Finally, any electronic communications service provider that the Government directs to assist in §1881a surveillance may challenge the lawfulness of that directive before the FISC. §§1881a(h)(4), (6). Indeed, at the behest of a service provider, the Foreign Intelligence Surveillance Court of Review previously analyzed the constitutionality of electronic surveillance directives issued pursuant to a now-expired set of FISA amendments. See In re Directives Pursuant to Section 105B of Foreign Intelligence Surveillance Act, 551 F. 3d 1004, 1006–1016 (2008) (holding that the provider had standing and that the directives were constitutional).* * *
We hold that respondents lack Article III standing because they cannot demonstrate that the future injury they purportedly fear is certainly impending and because they cannot manufacture standing by incurring costs in anticipation of non-imminent harm.

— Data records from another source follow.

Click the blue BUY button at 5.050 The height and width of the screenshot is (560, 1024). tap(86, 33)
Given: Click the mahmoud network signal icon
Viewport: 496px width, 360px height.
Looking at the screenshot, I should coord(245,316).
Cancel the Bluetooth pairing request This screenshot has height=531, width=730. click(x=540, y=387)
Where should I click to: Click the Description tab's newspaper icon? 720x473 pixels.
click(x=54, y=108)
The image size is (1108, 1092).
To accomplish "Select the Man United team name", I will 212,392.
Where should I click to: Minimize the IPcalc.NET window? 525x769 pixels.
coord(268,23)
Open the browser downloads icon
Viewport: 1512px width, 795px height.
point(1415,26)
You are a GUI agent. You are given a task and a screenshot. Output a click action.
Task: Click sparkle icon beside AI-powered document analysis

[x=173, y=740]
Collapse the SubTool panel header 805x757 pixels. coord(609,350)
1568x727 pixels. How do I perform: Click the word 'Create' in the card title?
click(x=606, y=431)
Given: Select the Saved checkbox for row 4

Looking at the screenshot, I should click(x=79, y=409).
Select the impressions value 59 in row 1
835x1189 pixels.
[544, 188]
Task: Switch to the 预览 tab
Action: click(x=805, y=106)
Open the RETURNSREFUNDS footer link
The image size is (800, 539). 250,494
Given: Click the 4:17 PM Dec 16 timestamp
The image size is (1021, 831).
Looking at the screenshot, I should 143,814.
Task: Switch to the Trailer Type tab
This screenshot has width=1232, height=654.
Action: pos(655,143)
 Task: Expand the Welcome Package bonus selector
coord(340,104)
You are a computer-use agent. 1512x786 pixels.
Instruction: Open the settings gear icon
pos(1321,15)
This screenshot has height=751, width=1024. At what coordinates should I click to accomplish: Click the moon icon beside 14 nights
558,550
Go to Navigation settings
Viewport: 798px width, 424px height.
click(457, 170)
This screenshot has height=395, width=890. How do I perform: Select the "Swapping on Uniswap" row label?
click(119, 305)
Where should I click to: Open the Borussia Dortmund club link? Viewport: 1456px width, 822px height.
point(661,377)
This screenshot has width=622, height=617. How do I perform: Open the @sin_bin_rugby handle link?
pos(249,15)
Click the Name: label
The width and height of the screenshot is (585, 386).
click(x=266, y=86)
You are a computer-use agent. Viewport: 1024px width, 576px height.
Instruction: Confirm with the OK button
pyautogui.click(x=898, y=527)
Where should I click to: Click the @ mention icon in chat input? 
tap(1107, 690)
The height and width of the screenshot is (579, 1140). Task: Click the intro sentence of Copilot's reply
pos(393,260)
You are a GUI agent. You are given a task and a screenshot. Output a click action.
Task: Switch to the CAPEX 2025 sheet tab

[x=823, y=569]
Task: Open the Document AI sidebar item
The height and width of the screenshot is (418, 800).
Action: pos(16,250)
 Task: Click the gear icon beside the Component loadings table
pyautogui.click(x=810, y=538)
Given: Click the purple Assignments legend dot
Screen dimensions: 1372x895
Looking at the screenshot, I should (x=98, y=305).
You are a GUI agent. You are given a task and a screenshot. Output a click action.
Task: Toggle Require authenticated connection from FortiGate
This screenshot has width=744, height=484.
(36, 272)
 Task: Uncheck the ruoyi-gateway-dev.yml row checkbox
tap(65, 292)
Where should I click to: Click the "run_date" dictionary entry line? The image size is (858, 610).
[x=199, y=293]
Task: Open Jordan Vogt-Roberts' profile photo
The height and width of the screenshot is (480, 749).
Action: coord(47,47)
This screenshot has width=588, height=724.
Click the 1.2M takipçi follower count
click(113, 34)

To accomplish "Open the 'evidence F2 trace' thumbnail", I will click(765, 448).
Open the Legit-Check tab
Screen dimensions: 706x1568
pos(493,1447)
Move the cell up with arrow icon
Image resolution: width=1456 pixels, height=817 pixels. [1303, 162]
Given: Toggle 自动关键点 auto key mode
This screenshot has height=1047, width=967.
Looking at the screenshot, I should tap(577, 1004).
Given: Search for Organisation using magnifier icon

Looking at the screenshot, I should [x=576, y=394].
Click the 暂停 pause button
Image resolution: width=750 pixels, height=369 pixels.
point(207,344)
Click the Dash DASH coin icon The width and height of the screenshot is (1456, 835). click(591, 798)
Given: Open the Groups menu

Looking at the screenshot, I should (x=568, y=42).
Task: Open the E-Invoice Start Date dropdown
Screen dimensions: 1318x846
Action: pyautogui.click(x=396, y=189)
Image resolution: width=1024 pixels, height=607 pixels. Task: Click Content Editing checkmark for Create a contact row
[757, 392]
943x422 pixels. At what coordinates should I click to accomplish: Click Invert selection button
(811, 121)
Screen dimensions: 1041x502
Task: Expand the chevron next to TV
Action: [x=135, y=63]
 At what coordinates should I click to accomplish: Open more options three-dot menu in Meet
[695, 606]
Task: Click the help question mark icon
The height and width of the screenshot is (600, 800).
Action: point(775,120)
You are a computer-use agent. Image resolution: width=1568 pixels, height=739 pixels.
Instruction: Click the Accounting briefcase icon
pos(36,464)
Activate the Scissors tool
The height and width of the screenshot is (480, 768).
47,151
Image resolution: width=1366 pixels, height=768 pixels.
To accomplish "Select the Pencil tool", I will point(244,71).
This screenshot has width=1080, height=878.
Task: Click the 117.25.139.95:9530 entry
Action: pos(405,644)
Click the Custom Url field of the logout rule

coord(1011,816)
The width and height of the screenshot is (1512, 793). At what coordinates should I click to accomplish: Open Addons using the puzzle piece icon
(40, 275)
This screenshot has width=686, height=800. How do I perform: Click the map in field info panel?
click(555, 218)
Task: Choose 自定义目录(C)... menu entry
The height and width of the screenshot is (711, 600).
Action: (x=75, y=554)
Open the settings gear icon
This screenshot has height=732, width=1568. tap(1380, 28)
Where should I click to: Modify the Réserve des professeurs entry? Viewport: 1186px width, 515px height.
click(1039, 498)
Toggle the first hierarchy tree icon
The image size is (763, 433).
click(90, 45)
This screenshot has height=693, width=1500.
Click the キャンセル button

We therefore reverse the judgment of the Second Circuit and remand the case for further proceedings consistent with this opinion.
It is so ordered.
1 The term “United States person” includes citizens of the United States, aliens admitted for permanent residence, and certain associations and corporations. 50 U. S. C. §1801(i); see §1881(a).
2 Congress recently reauthorized the FISA Amendments Act for another five years. See 126Stat. 1631.
3 The dissent attempts to downplay the safeguards established by §1881a. See post, at 4 (opinion of Breyer, J.). Notably, the dissent does not directly acknowledge that §1881a surveillance must comport with the Fourth Amendment, see §1881a(b)(5), and that the Foreign Intelligence Surveillance Court must assess whether targeting and minimization procedures are consistent with the Fourth Amendment, see §1881a(i)(3)(A).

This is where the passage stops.